Terlihat hadir pada konferensi pers tersebut, Gubernur Sumut Edy Rahmayadi, Pangdam I/BB, Kajatisu, Tokoh Agama, SAS Kompolnas, DR Benny Mamoto, Komisioner Kompolnas Daulay, dan tokoh masyarakat.

Panca menjelaskan, pihaknya terus berusaha melakukan penelusuran terkait kasus judi online ini, termasuk kasus Tindak Pidana Pencucian Uang (TPPU) yang menetapkan tersangka, yakni Apin BK Alias jonny.

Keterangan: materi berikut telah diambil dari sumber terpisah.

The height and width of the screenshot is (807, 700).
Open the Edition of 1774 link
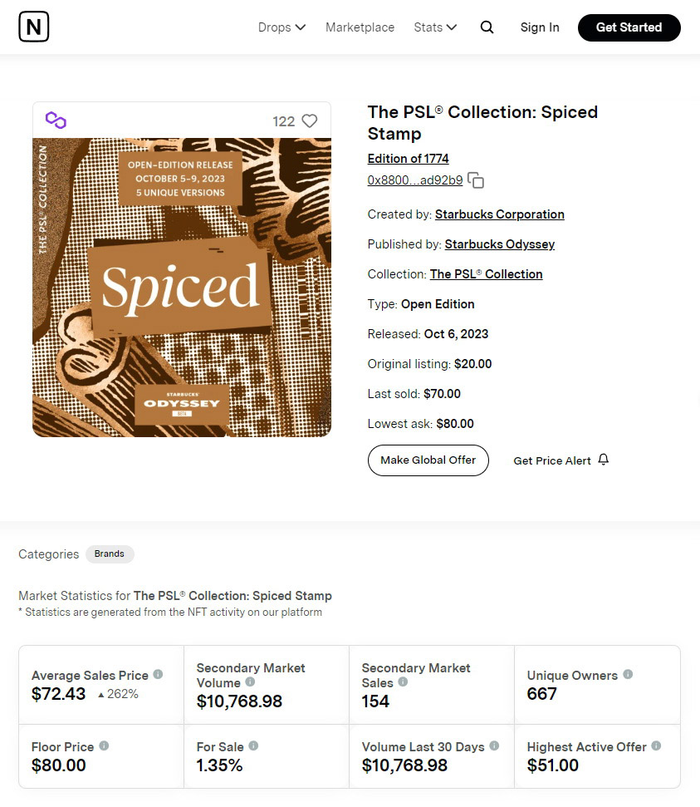tap(408, 159)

“Kasus ini akan segera dilimpahkan ke Kejaksaan, ini adalah kasus awal, yaitu judi kasus online. Namun terhadap Apin BK alias Jonny, kita juga akan menelusuri bersama PPATK untuk kasus Tindak Pidana Pencucian Uang (TPPU),” ucap Panca.

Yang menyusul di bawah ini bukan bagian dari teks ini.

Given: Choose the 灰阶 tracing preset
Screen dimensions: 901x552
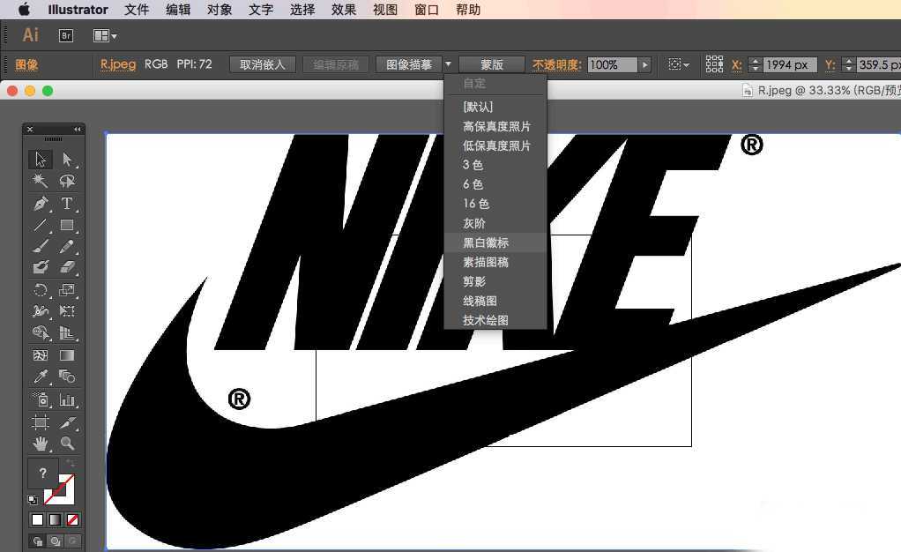Looking at the screenshot, I should (x=475, y=222).
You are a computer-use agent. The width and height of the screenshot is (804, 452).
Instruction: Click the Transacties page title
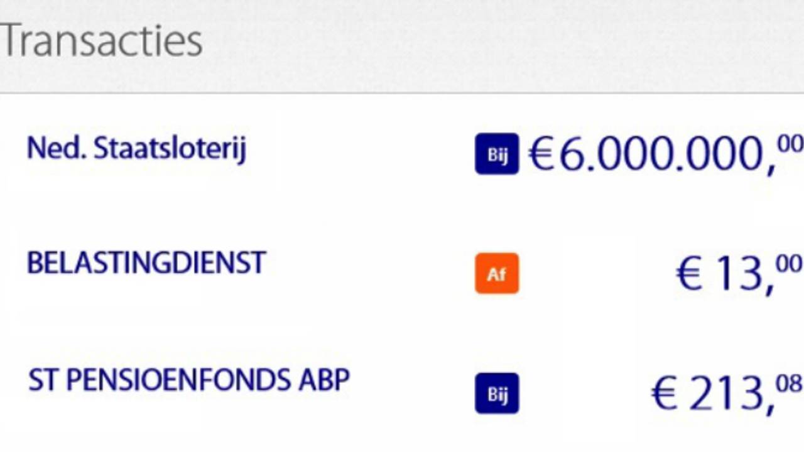click(x=102, y=40)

Dalam konferensi Pers, Polda Sumut mendatangkan aset Apin BK, yakni 21 jetski yang dibawa langsung dari Samosir.

“Ada 21 jetski, 1 kapal Yacht, 2 kapal boot dan 3 bidang tanah yang disita dari wilayah Samosir. Aset yang bernilai Rp 5,8 milyar tersebut diduga hasil dari judi online, yang di kelolanya ” jelas Panca.

Lebih Kapolda menyebutkan, total aset yang disita dari Apin BK, senilai kurang lebih Rp158,8 milyar.

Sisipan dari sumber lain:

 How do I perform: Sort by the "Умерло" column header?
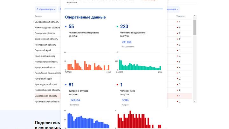click(x=180, y=16)
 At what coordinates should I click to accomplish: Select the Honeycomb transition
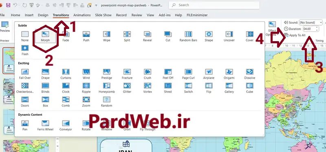(107, 88)
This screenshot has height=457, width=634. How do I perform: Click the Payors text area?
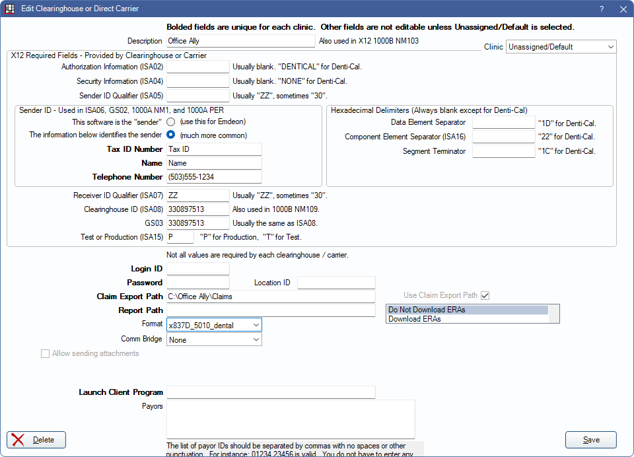(x=291, y=419)
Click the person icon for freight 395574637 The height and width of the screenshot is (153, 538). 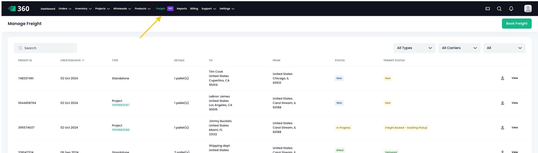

“Aset yang disita pertama adalah 29 bangunan senilai Rp153 milyar, selanjutnya dilakukan penyitaan aset di Samosir sebesar Rp5,8 milyar, sehingga totalnya menjadi Rp158,8 milyar,” ujar Kapolda.

KULIAH GRATIS BEASISWA

Dalam kesempatan ini Gubernur Sumut, Edy Rahmayadi, mengapresiasi kinerja Polda Sumut yang berhasil mengungkap kasus judi online terbesar di Sumatera Utara. “Selamat buat Kapolda yang sudah berhasil mengungkap kasus judi online Apin BK,” ujarnya.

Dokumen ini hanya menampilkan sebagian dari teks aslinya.